Sometimes during long class sessions (look, I can’t help it-) I write stuff down and map projects out on paper. I found a couple of these from Spring 2019 (honestly a really long time now, gee) while cleaning my space around, so I’ve decided to copy them down to post here.
What’s on my Palm (2019 edition)
Here are some applications I use on my Palm Tungsten E.
This serves decently as a basic scientific calculator. You can set variables as well, and it will save these to your Memo Pad.
Sega Swirl Lite
Fun puzzle game. The demo only has two levels and it doesn’t appear that the full version has been surfaced recently. Also available on PC and Dreamcast, with the latter version featuring Comic Sans MS and a snek. That’s clearly the definitive version, but this suffices.
Documents to Go
This was preloaded on a bunch of devices in the era. It brings Word, Excel, PowerPoint and an image viewer to this model. It requires some 3rd party software to HotSync, but it’s alright and the image viewing alone makes it worth it, since this model runs OS 4, which doesn’t have a native gallery feature.
It’s the original SimCity but portable. The touchscreen usage is eh, but overall good. Features sounds and a decent interface nonetheless.
This completely replaces the built-in Palm OS launcher and I’d say it does an excellent job at it. Themes, dragging and dropping to perform certain actions, and tabs make this a versatile replacement. A must.
A Word on AvantGo
AvantGo was slick. It could update certain “channels” every time you ran a HotSync and make them available offline. For a time, this way the best way to access internet content on your PDA. Unfortunately, however, the service closed, the enterprise server software hasn’t surfaced, and we don’t have a good idea how the service worked internally, meaning that unless something comes up, a replacement service is not likely. In the meantime, there is iSilo, but that is a commercial product and not all sites work with its companion application, iSilo X.
What is Gopher?
Editor’s note: A little bit here later made its way to my Gopher is Not the Web post in June 2019. The following’s pretty scattered, as most of my jotdowns are.
Gopher is an internet protocol, like HTTP (which serves as the backbone of the Web) and FTP. Gopher is not the Web, and is not indexed by Web search engines. And the Web is not equal to the internet; it instead builds on it with its own protocol, like Gopher, FTP, IRC etc. do. To fill the gap of searching the many Gopher servers available, there are search engines available for it.

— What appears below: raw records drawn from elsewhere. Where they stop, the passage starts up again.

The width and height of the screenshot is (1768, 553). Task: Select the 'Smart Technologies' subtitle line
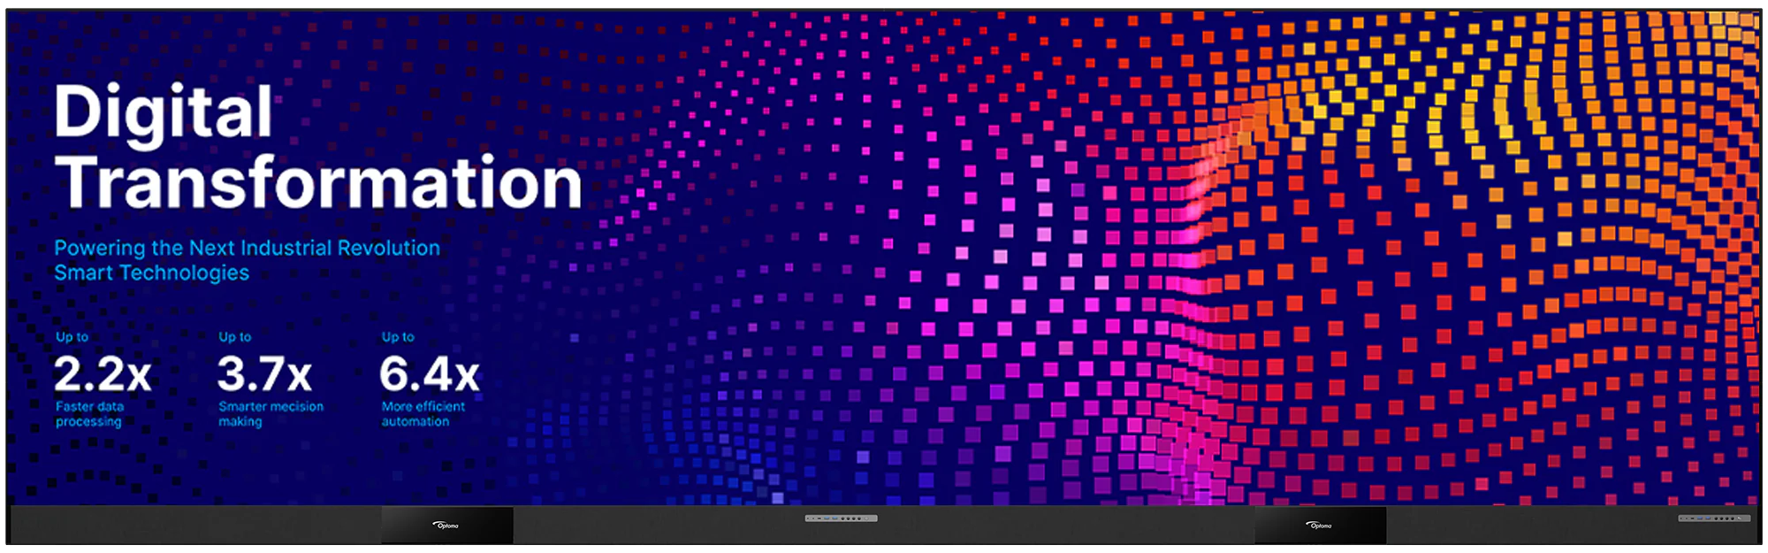152,273
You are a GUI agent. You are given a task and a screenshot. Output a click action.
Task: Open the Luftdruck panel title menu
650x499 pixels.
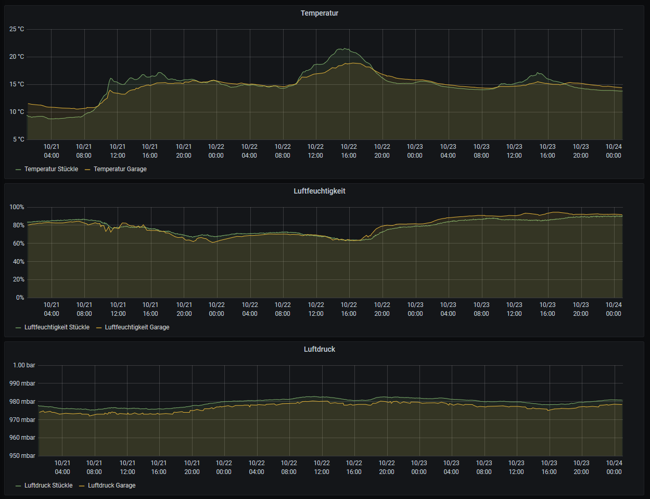(x=319, y=349)
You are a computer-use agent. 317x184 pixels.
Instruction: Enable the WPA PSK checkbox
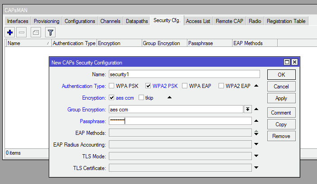112,86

Gopher should not be considered a lesser HTTP or Web, but more like an improved FTP. It offers a quick and easy way to find and retrieve resources on the internet.
Each Gopher server is made up of several menus with “selectors”, that link either to other menus or files. At the minimum, a Gopher menu is a list of files and folders. However, Gopher menus are flexible: a selector can have display text separate from where the selector links to, and they were designed in a forward-compatible way. Since the original standard, information text, URL links, and more file types have been implemented into clients. The result is a very easy to navigate interface.
Gopher’s forward-compatible nature means that any well-formed Gopher menu should display more or less correctly on any client, regardless of age. For example, when Gopher+ was proposed as a specification, it did not have to rework how menus behaved, instead only taking advantage of an extra field in selectors signifying support that would have been ignored in non-Gopher+ enabled clients. More recently, URL links have both client-side and server-side implementations for old clients. And information selectors, when rendered by a client that doesn’t support them display as a file that could at worst lead to a fake domain name when clicked on. Gopher can be used on the oldest of PCs (Macintosh System 6 and Windows 3.1 included!) without difficulty.
Gopher, from the beginning, has supported sending a search request to servers by means of the “7” item type. Just choosing a selector of this type will pull up a search dialog in your client. After typing it in, the client will send it along with the resource path to the server. While this is meant for searching servers, it also has been (ab)used in various ways: creation of ASCII text art through a Figlet gateway, link shortening, and even a playable version of Zork.
There is a wealth of information on Gopher: personal burrows and sites, software, articles, weather, full books from Project Gutenburg, and not to mention multimedia: audio, video, and images. Gopher is no means limited by age from delivering any type of file.